### Exercises to complete
A) From the passage on lecithin, list every effect it names for lecithin in doughs and baking.
B) Return the passage on lecithin word for word from "The nontoxicity of" to "emulsifier or lubricant.".

### Excerpt to read
□ □ □ □
Group: E300–E399 (antioxidants, acidity regulators)
The nontoxicity of lecithin leads to its use with food, as an additive or in food preparation. It is used commercially in foods requiring a natural emulsifier or lubricant.
In confectionery, it reduces viscosity, replaces more expensive ingredients, controls sugar crystallization and the flow properties of chocolate, helps in the homogeneous mixing of ingredients, improves shelf life for some products, and can be used as a coating. In emulsions and fat spreads, such as margarines with a high fat content of more than 75 %, it stabilizes emulsions, reduces spattering (splashing and scattering of oil droplets) during frying, improves texture of spreads and flavor release. In doughs and baking, it reduces fat and egg requirements, helps even out distribution of ingredients in dough, stabilizes fermentation, increases volume, protects yeast cells in dough when frozen, and acts as a releasing agent to prevent sticking and simplify cleaning. It improves wetting properties of hydrophilic powders (such as low-fat proteins) and lipophilic powders (such as cocoa powder), controls dust, and helps complete dispersion in water. Lecithin keeps cocoa and cocoa butter in a candy bar from separating. It can be used as a component of cooking sprays to prevent sticking and as a releasing agent.
Lecithin is approved by the United States Food and Drug Administration for human consumption with the status "generally recognized as safe". Lecithin is admitted by the EU as a food additive, designated as E322.
□ □ □ □
### Collected material
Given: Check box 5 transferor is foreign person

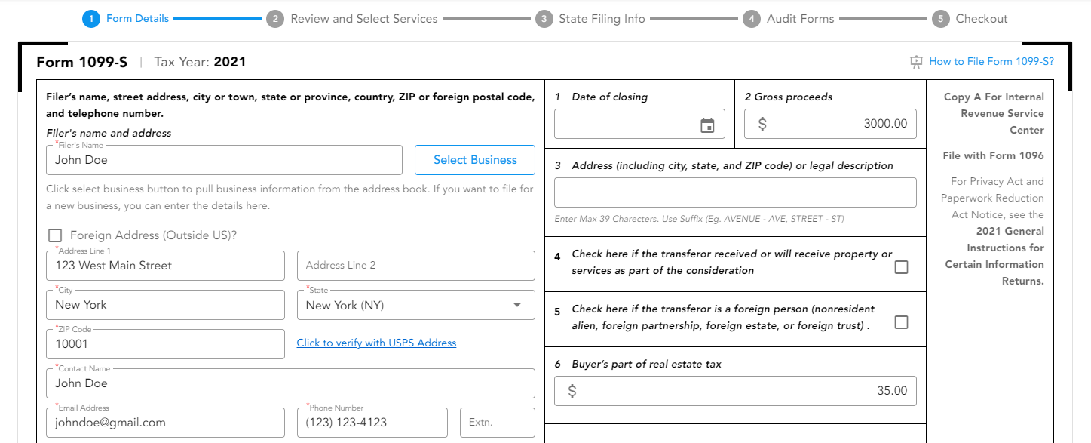Looking at the screenshot, I should coord(901,322).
□ □ □ □
### Answer set
A)
- Reduces fat and egg requirements
- Helps even out the distribution of ingredients in dough
- Stabilizes fermentation
- Increases volume
- Protects yeast cells in dough when frozen
- Acts as a releasing agent to prevent sticking and simplify cleaning

B)
The nontoxicity of lecithin leads to its use with food, as an additive or in food preparation. It is used commercially in foods requiring a natural emulsifier or lubricant.